Une tempête

Le cyclone annoncé a déjà déployé ses mèches, l’air est électrique, l’océan fouette les côtes où les bateaux délaissés s’entrechoquent. On ne pouvait pas sortir, juste rester. Le temps de l’ouragan est devenu le nôtre. La frénésie des disc-jockeys, la nôtre.
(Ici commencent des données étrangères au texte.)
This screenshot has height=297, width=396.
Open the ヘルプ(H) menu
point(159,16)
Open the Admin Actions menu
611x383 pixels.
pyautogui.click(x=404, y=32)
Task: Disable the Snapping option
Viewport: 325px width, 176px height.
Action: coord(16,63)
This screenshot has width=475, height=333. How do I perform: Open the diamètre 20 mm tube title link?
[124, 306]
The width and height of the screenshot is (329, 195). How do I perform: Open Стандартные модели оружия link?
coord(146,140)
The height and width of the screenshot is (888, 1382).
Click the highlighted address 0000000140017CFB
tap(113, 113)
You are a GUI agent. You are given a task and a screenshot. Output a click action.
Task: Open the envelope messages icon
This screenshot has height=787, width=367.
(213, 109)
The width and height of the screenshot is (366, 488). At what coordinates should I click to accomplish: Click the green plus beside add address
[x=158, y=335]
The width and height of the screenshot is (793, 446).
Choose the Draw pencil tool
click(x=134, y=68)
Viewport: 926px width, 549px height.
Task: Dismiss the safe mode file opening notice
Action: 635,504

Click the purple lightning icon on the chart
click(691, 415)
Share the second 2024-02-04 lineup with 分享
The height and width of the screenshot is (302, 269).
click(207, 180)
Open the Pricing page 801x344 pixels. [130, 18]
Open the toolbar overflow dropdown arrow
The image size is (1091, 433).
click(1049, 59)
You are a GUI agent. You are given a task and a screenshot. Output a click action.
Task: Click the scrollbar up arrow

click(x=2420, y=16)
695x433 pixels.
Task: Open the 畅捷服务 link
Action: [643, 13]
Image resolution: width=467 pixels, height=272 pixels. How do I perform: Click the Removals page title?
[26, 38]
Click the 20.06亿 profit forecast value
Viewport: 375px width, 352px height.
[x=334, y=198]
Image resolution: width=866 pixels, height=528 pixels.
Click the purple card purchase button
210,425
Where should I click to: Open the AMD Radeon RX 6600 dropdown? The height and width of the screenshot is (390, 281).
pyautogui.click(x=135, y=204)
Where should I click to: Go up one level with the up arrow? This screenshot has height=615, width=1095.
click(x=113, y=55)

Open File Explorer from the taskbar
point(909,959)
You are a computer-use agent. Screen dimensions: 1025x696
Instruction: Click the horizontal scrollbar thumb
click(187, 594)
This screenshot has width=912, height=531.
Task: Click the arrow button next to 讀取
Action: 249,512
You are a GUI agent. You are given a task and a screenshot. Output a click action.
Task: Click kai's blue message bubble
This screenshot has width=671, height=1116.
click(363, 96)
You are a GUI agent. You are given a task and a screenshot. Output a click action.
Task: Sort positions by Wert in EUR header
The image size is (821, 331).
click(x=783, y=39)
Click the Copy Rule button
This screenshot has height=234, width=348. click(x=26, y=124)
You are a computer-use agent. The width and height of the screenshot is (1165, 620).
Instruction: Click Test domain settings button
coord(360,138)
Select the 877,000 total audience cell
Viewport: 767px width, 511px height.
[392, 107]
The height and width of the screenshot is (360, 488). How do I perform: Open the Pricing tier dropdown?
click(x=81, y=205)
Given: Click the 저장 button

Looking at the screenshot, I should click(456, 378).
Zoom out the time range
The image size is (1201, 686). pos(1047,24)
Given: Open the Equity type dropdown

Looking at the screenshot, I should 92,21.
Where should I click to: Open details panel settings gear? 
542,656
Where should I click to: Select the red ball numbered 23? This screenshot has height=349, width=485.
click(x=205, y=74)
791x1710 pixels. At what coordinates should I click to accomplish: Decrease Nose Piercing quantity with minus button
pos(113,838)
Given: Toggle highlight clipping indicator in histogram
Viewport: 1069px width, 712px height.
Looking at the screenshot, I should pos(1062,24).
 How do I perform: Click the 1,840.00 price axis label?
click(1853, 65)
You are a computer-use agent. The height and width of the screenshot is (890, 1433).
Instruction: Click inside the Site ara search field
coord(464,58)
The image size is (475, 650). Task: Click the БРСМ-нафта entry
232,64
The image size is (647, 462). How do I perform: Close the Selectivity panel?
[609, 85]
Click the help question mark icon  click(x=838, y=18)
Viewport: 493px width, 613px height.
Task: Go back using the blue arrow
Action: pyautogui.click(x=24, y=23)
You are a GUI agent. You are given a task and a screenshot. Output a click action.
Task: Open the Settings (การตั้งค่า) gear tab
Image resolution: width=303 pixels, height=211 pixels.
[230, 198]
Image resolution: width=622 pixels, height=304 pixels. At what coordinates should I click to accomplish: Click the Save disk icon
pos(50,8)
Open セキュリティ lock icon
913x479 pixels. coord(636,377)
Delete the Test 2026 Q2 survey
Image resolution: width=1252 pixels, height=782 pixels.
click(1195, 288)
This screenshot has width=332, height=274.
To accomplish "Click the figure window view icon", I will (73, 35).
La piste de danse donne vue sur la mer affolée, par d’immenses et fragiles baies vitrées mais assez solides, en verre polymère blindé ou ignifugé, pour laisser chacun participer à ce qui se passe au bal absurde, où tournent corps et cubes, de glace, dans des verres à whisky. Les danseurs lévitent, transis par le cataclysme climatique, barométrique, enfoncés à l’abri d’un club qui tangue.
L’empathie, le désir, les unissent comme pour le dernier jour du monde, la dernière nuit. Les rumeurs de la tempête, les grondements couverts par les décibels de la discothèque et la frénésie d’aller au bout, voir poindre un nouveau jour, si cela se peut encore – tout concourt à mouvoir chacun à la façon d’un fantôme glacé sous l’emprise d’un filtre bu.
La houle au-dehors soulève bien haut les cœurs, le vent attire des branchages propulsés sur les vitres qui transpirent, résistent, et comme un bocal hermétique, la discothèque retient la buée des miroirs qui suintent.
Des infra-basses vibrant font glisser, par moments, des gouttes d’un liquide topaze aux arcades sourcilières des bouteilles, aux lèvres des seaux à glace, à l’extrémité des ongles qui crissent cadencés. Tous les tremblements sont sensibles, et le sol luisant imprime à ceux debout la rythmique adéquate et sacrificielle.
Personne ne sort, personne ne dort et personne n’entre : les barmen secouent, automates, des cocktails de plus en plus brûlants, et comme des pieuvres, des bras moites s’échouent face à eux pour s’en saisir, sans relâche, tant que durent la pluie, le vent, les grondements, et la même logique visqueuse s’applique à tout.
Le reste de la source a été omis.